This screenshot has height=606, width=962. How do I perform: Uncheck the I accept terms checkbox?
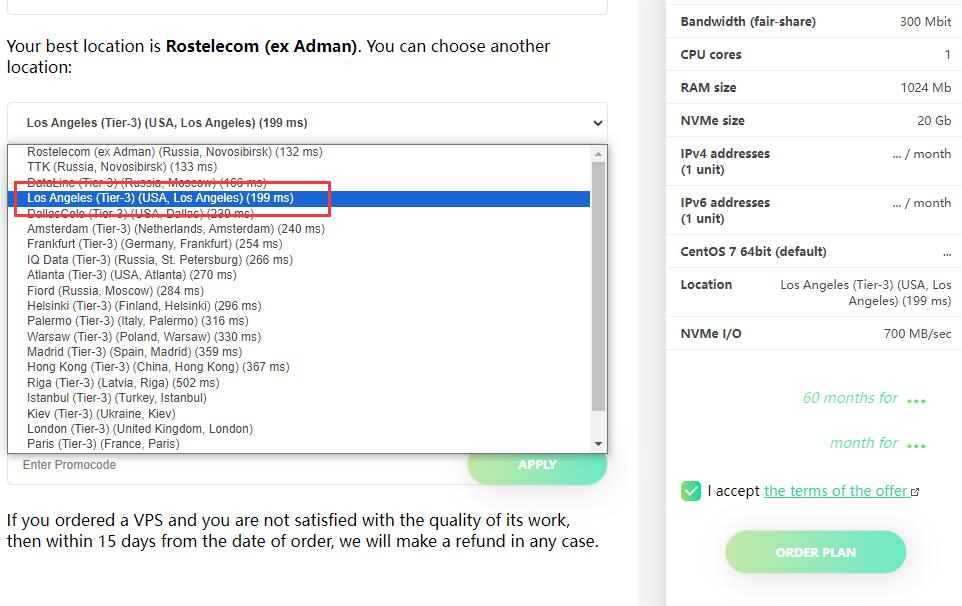point(691,491)
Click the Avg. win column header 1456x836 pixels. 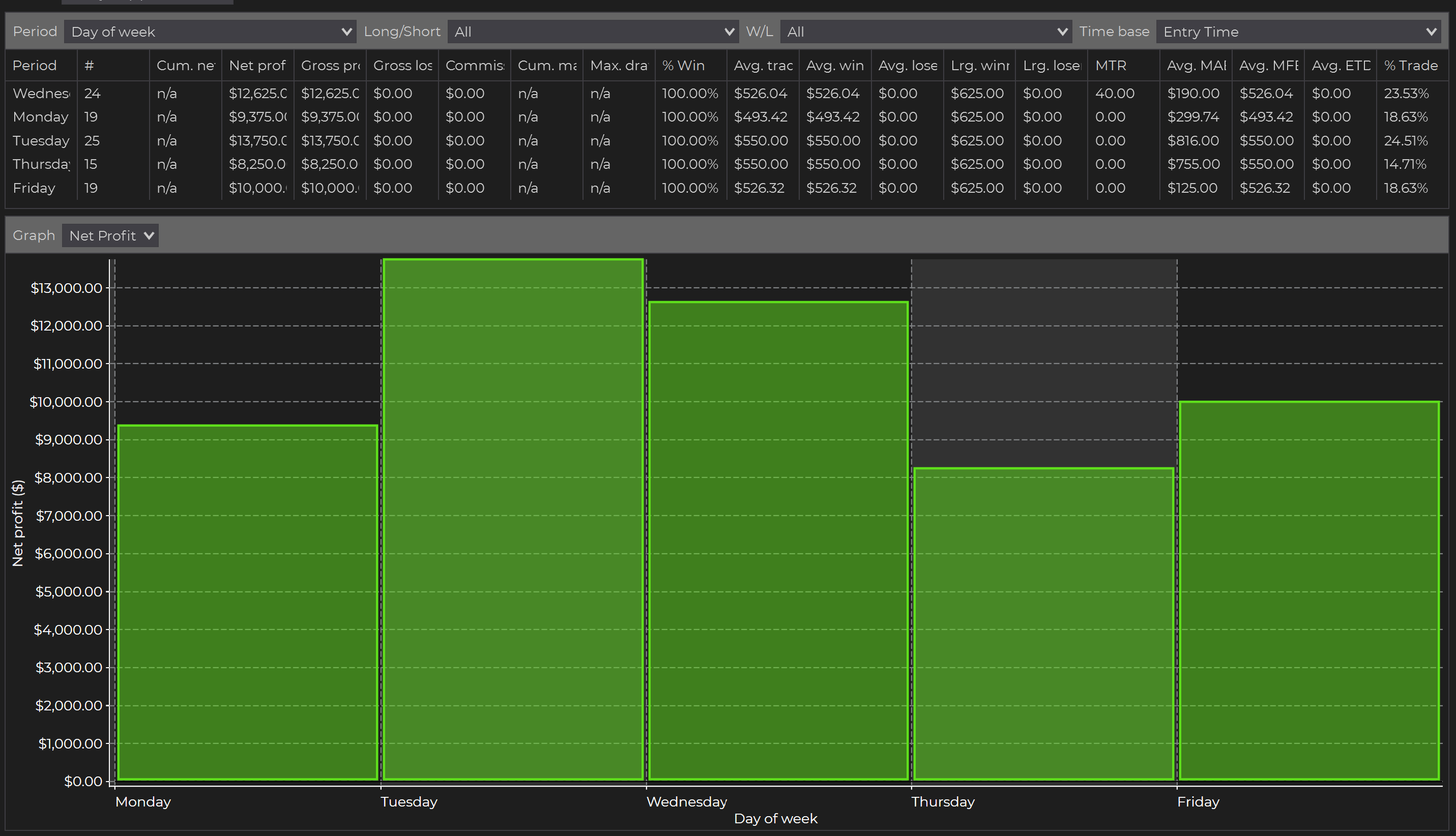click(834, 66)
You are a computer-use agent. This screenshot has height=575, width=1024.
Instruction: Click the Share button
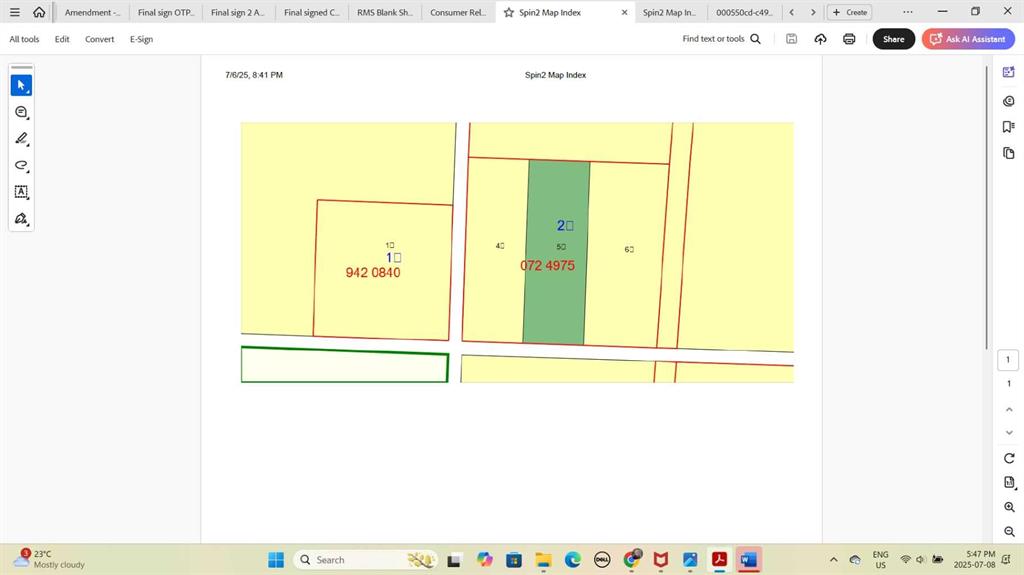click(893, 39)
..........
**AUFGABENSTELLUNG**
Schreiben Sie alles von der Zeile mit „You are a computer-use“ bis zum Ende der Datensätze wortgetreu ab, die erste und die letzte Zeile eingeschlossen. Lassen Sie dabei die Bilder weg.

**VOLLSTÄNDIGE ANTWORT**
You are a computer-use agent. This screenshot has height=575, width=1024.
Instruction: Click the Share button
click(893, 39)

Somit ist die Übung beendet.